Il convient de noter que, bien qu'Israël ait refusé de commenter l'attaque, la plupart des analystes sont convaincus qu'elle a été planifiée et réalisée par le Mossad, l'agence de sécurité israélienne. La complexité de l'attaque et les dommages causés aux communications du Hezbollah auront probablement de profondes répercussions sur le conflit en cours entre Israël et le groupe terroriste.
Selon les médias arabes, le Mossad a pu intercepter une livraison de téléavertisseurs au Hezbollah. Un petit explosif en plastique, que l'on pense être un composé de tétranitrate de pentaérythritol (PETN), a été placé à côté de la batterie de chaque téléavertisseur et les appareils ont été modifiés pour répondre à un signal spécifique préprogrammé.
Ce signal semblait être un message des hauts responsables du Hezbollah et a déclenché l'explosion quelques secondes plus tard.
Le lot de pagers utilisé par le Hezbollah aurait été livré au printemps, ce qui signifie que l'opération a probablement été planifiée et réalisée peu de temps après les attentats du 7 octobre.
Selon un rapport d'al-Monitor, l'attaque avait été planifiée à l'origine comme l'action initiale en cas d'entrée d'Israël dans le sud du Liban. Le rapport affirme que certains agents du Hezbollah se sont méfiés des engins, ce qui a conduit à la décision d'activer les explosifs plutôt que de risquer de les découvrir.

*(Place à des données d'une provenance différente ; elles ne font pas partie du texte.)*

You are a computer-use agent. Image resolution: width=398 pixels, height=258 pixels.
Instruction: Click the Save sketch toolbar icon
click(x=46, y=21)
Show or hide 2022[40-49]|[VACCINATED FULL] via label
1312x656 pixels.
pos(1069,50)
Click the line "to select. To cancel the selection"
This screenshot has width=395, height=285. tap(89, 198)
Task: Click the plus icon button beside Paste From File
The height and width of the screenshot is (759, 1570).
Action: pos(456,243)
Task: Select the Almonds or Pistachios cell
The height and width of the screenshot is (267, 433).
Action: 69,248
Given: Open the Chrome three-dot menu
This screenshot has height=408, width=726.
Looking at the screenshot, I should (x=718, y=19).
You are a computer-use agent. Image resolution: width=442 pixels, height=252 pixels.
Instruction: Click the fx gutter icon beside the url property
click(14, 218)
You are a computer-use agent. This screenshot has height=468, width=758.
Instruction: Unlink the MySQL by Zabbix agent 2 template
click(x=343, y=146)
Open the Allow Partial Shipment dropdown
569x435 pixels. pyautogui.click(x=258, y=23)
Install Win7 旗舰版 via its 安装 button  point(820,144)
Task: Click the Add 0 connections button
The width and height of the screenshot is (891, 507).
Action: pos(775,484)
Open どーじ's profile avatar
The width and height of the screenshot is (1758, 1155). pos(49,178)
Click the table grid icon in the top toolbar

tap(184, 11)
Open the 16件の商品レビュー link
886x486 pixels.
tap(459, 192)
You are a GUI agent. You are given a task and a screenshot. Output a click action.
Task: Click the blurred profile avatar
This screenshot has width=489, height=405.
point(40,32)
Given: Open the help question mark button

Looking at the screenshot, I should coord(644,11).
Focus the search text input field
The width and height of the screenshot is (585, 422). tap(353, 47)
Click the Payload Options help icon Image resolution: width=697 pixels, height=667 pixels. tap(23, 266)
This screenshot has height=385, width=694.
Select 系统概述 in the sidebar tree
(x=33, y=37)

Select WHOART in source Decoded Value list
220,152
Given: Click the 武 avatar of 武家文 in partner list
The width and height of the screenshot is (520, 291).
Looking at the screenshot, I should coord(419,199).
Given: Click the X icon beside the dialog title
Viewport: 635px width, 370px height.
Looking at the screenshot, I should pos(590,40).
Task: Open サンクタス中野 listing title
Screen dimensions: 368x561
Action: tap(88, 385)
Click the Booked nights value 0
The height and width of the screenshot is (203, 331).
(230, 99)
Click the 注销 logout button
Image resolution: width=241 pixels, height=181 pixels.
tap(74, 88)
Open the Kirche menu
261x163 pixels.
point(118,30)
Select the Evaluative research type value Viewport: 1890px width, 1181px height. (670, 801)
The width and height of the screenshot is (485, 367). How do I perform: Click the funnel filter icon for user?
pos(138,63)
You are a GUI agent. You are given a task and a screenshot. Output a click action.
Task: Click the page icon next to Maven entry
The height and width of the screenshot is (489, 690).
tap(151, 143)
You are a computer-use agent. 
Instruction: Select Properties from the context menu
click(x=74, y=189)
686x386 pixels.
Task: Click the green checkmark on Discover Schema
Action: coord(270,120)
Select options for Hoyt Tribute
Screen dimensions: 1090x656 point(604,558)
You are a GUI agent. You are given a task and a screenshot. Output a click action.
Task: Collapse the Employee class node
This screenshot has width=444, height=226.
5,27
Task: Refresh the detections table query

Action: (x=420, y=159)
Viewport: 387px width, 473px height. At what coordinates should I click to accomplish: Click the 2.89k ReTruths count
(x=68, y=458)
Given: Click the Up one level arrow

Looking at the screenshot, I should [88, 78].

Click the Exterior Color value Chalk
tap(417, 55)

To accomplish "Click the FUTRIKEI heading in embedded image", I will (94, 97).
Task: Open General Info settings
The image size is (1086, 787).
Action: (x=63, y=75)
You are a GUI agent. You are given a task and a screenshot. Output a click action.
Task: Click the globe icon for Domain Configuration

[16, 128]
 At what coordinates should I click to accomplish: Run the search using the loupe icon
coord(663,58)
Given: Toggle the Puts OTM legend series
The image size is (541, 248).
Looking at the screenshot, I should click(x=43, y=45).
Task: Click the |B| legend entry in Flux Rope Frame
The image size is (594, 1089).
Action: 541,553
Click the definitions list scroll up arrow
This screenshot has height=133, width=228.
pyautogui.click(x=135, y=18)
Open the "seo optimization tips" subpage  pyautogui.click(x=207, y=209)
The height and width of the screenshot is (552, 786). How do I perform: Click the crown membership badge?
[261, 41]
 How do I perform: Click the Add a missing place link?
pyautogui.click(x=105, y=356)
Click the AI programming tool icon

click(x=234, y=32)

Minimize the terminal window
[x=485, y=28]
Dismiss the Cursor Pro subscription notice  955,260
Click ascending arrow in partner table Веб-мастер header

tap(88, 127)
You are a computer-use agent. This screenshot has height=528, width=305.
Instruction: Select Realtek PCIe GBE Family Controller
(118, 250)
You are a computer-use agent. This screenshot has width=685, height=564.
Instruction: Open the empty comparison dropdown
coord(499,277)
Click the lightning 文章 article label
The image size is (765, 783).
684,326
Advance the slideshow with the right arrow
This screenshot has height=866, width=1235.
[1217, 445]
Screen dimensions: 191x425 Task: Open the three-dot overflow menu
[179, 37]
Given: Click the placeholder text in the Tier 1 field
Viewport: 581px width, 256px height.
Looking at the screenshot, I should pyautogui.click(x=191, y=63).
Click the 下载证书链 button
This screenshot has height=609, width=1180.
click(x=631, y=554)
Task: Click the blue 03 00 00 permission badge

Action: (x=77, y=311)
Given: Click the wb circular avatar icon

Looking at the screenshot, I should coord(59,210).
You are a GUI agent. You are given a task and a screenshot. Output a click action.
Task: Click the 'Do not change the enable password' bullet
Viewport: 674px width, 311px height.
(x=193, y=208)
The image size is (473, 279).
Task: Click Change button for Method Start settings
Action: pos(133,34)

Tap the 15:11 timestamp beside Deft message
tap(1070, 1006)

Keren Elazari, analyste israélien en cybersécurité et chercheur à l'université de Tel Aviv, a déclaré au New York Times que les attaques avaient touché le Hezbollah dans une zone vulnérable, son réseau de communication.
"Cette attaque les a frappés au niveau de leur talon d'Achille parce qu'elle a supprimé un moyen de communication central", a déclaré M. Elazari. "Nous avons déjà vu ce type d'appareils, des téléavertisseurs, pris pour cible, mais pas dans le cadre d'une attaque aussi sophistiquée."
Le chef du Hezbollah, le cheikh Hassan Nasrallah, a donné des instructions limitant l'utilisation des téléphones portables par les dirigeants du Hezbollah, par crainte de la capacité d'Israël à compromettre le réseau cellulaire. Cette attaque a frappé un système qui était considéré comme un moyen de communication sûr et fiable.